Sometime in the next few days, Michael Vick will step outside of prison walls and straight into hell.
He will have supporters. That’s fine. The man has paid his debt to society, slept on a cot in Leavenworth for several months and took a bigger hit to his status, his reputation and his income than possibly any athlete in history.
He will have detractors. That’s also fine. Because for as much as Vick has every right to resume his football career, you have every right not to like it. It’s why so many NFL executives are sitting alone in the dark today, weighing that risk-reward thing.
But Vick’s ability to return to football will be based on something far more impactful than the strength of his legs or arm. A New York Times story this week included a common but equally bizarre assumption: “Vick may still be better than half the quarterbacks on NFL rosters.”
If this were all about skill, Vick never would have been in jail to begin with.

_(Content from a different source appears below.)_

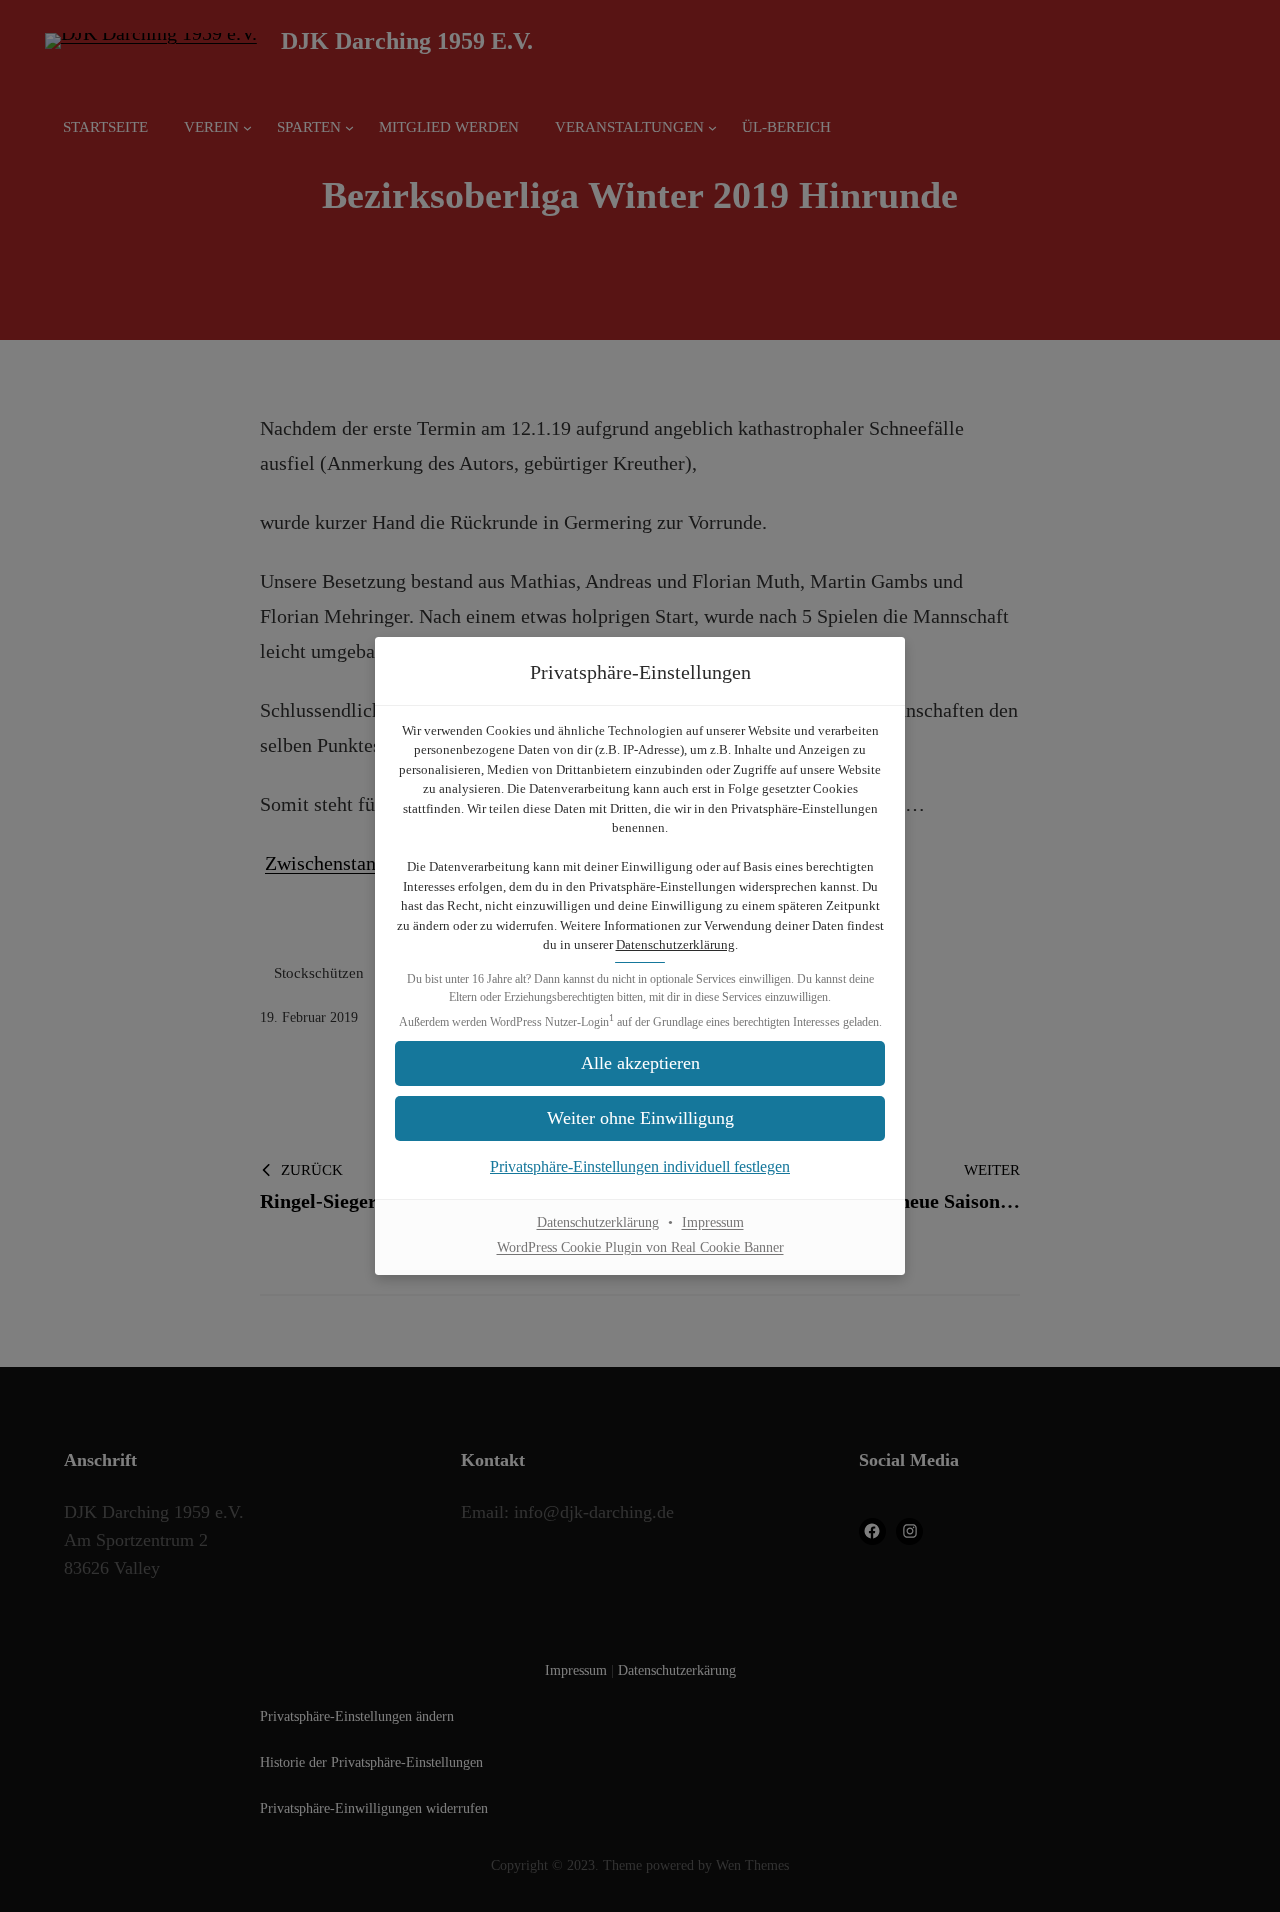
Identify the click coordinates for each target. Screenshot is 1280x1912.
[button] (640, 1118)
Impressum (713, 1222)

This isn’t 2001, when he was embraced by a punch-drunk franchise in a lampooned sports city. This isn’t 2004 when he brought the Falcons to within a victory of the Super Bowl and was given a $130 million contract.
In 2009, Michael Vick is not a hero or a marketing centerpiece. He is an ex-felon and a marketing pariah.
He will be vilified by half the fans in the city he plays in and most fans everywhere else. He will have every move scrutinized by a public and media ready to pounce and mock and an NFL commissioner, Roger Goodell, who didn’t like being lied to.
He will be in a locker room where most teammates will say the right thing, something like, “He’s served his time. If he can help us win, I support him.”
But those same players will then step outside and see the picket signs, the news crews, the elephants, the 17 clowns trying stuff themselves into a Volkswagen and maybe that same plane that two years ago circled the field at Falcons’ training camp with a banner reading: “New Team Name: Dog Killers.” And they will think, “I don’t need this. We don’t need this. I wish he was someplace else.”
The success of any pro athlete, particularly an NFL quarterback, is not fast legs or a strong arm. It’s all of those things Vick failed miserably at: leadership, work ethic, resolve, toughness, maturity, teamwork, character.
Michael Vick’s failure as a quarterback had very little to do with his passing accuracy. It had almost everything to do with the intangibles. Vick must come by them in the worst of circumstances. He must come by them when our last memory of him was looking feeble in a season-ending game at Philadelphia, accepting no responsibility for going 2-6 down the stretch and losing 14 of his last 24 starts. He once reacted to the pressure by giving the middle finger to fans at a home game. He all but threw his coach, Jim Mora, and teammates under the bus after that loss to the Eagles. Then he began his off-season with a suspicious water bottle at the Miami airport, was eventually let go by police and rather than breathe a thankful sigh of relief, he suggested maybe somebody was trying to frame him.
Leaders don’t do that. Any of that.
If Vick can return, if he can endure the taunts and grow up and flash any semblance of the magic he once showed us on a football field, this comeback story will top all others.
Unfortunately, the backdrop suggests otherwise. And at least in prison, there has been solitude.